From this week, users in the EU will begin receiving notifications via Meta apps and email about the data collection practices. Importantly, they will be given the option to opt out through a straightforward process.
“We’ve developed a simple and accessible form that anyone in the EU, EEA or UK can use to object to our use of their information for AI training,” Meta confirmed. “We will honour all objections, including those we’ve already received.”
Meta reassured the public that data from individuals under 18, as well as private messages, will be excluded from the training datasets. It also emphasised that its methods align with practices already adopted by other leading technology companies.

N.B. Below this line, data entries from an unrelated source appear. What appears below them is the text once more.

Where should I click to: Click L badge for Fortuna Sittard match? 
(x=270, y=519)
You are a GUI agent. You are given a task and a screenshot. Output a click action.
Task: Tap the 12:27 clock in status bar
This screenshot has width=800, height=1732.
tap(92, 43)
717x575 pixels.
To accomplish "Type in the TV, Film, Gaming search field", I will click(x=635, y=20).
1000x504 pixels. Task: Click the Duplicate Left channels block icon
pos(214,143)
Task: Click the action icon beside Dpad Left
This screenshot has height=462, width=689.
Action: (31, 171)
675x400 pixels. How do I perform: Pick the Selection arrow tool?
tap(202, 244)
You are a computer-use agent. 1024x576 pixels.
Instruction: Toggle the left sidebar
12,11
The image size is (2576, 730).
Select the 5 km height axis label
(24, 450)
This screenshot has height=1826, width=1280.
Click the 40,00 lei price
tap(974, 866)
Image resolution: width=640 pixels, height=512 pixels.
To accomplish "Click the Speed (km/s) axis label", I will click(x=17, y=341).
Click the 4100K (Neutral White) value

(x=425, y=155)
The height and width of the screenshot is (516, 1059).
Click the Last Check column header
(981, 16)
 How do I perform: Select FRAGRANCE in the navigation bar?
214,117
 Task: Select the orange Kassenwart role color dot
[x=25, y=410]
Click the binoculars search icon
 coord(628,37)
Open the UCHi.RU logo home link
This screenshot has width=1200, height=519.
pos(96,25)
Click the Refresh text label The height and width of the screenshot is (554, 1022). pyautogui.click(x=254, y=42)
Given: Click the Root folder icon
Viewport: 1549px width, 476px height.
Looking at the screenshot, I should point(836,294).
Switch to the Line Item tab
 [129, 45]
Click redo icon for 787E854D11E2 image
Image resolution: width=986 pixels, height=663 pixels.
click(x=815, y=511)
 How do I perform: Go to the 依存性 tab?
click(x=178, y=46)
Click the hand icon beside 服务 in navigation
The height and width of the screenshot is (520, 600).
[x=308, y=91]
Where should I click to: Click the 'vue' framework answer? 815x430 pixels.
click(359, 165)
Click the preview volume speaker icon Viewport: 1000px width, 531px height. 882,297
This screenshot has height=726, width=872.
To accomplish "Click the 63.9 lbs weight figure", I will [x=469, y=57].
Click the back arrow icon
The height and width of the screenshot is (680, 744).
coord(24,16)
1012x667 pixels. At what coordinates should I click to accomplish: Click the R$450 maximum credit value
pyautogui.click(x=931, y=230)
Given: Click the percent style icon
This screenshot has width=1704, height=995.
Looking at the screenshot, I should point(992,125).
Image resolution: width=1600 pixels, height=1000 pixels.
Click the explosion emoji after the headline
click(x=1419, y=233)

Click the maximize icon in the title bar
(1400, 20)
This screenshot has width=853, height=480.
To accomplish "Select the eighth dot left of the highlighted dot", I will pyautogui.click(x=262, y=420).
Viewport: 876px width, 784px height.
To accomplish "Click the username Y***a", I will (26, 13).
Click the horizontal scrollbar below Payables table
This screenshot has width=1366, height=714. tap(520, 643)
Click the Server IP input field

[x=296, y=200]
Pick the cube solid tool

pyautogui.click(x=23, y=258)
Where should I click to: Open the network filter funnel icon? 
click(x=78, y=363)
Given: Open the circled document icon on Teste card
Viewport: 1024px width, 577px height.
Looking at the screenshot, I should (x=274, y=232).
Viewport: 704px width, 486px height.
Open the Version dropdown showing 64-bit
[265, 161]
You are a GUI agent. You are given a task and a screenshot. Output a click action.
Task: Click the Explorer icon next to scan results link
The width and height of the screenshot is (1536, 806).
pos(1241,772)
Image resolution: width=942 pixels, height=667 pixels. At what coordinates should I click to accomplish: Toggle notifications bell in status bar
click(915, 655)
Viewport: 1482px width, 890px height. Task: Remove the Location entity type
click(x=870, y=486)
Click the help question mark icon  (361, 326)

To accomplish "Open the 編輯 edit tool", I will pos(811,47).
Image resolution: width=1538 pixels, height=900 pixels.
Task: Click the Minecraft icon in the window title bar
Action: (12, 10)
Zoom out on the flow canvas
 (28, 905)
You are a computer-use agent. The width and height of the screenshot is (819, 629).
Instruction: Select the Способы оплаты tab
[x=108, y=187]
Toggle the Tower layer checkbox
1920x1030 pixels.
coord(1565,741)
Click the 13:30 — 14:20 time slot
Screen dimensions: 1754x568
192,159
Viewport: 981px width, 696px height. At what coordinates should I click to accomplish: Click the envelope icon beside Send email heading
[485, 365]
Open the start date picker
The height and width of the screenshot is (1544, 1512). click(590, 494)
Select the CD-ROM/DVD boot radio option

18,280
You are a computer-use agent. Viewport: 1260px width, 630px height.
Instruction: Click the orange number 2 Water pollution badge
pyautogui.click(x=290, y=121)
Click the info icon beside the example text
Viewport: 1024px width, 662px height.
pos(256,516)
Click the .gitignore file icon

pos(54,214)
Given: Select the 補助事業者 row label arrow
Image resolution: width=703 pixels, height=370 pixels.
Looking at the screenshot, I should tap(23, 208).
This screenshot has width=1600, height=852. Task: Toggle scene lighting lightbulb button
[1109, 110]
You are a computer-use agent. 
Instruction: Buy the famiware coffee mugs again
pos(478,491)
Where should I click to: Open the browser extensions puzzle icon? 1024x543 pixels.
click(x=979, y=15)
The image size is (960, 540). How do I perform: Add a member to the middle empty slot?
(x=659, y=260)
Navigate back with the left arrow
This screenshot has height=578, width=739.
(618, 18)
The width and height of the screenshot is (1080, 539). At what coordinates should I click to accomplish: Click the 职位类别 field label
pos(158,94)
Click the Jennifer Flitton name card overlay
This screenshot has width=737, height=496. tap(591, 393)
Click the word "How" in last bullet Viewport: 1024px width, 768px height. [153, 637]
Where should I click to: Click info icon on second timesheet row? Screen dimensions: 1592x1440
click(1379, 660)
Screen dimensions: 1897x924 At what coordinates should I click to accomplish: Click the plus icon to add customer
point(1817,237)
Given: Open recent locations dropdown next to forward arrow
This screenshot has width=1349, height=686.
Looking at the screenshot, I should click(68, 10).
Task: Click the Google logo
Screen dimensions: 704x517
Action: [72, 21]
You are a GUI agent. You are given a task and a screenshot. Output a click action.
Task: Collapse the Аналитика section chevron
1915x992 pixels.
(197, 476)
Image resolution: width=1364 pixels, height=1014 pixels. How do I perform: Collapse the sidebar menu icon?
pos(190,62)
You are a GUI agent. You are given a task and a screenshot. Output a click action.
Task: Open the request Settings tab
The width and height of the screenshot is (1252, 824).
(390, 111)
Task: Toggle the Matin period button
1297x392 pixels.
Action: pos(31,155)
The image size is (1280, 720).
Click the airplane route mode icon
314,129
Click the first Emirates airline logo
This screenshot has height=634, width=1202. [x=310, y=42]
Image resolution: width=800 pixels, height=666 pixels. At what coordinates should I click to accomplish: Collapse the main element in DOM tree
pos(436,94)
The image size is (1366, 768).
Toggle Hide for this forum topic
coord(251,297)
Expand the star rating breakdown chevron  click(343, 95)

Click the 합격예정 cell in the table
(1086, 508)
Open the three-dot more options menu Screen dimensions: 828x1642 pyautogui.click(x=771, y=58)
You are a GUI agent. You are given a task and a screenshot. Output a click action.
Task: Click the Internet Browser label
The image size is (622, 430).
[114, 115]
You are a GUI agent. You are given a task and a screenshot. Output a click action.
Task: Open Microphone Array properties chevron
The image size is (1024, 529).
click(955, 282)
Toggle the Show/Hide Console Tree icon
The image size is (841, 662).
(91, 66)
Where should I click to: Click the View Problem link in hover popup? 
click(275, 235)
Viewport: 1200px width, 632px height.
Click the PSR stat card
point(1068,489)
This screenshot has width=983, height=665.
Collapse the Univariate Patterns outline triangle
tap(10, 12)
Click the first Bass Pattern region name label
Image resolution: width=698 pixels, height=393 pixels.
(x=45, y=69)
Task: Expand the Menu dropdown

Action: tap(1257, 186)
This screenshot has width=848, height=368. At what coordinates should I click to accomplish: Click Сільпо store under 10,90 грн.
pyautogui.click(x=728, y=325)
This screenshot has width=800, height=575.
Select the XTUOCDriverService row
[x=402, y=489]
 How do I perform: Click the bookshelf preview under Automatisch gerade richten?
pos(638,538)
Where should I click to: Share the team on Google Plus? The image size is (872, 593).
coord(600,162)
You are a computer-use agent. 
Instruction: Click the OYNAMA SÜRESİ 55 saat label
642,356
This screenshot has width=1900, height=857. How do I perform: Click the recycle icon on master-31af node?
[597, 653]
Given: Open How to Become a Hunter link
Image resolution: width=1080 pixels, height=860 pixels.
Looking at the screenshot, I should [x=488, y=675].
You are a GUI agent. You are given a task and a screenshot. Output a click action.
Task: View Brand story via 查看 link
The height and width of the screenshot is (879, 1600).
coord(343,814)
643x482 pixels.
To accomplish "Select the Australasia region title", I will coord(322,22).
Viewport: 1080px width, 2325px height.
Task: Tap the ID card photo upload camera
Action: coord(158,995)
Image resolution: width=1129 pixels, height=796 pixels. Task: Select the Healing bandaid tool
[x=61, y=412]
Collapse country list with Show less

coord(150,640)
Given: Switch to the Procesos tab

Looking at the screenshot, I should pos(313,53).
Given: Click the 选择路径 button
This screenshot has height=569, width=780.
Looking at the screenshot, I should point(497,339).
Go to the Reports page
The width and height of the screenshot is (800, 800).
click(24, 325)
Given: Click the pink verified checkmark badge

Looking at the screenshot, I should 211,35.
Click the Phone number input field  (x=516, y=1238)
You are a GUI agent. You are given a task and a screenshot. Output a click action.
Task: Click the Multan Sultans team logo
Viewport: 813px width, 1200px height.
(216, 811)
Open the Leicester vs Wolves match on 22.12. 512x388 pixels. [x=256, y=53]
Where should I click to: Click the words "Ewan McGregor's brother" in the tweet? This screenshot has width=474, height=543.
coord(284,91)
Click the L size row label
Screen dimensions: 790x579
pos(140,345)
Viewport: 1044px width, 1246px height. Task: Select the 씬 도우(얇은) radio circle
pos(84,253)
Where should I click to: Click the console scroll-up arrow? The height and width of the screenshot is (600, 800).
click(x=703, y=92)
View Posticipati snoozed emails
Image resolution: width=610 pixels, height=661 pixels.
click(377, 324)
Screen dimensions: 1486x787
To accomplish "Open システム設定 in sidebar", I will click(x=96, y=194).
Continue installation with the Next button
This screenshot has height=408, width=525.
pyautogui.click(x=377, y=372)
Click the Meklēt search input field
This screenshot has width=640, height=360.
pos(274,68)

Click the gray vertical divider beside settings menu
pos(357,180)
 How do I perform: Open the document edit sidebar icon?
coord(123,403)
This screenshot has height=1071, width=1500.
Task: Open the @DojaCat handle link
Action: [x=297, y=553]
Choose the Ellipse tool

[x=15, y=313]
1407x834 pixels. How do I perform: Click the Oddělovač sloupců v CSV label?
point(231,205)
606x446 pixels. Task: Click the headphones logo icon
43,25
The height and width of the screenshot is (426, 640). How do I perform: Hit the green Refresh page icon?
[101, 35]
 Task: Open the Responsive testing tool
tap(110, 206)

“We’re doing what many others in the industry are already doing to train their AI models – using public content, including from the open web,” Meta said, referencing the examples of Google and OpenAI, which also employ publicly available content for training their AI systems.
This development follows approval from the European Data Protection Board (EDPB), which determined that Meta’s current data framework is in accordance with EU legal standards. Despite ongoing concerns voiced by privacy advocates, Meta continues to assert that its approach prioritises user rights and operates with transparency.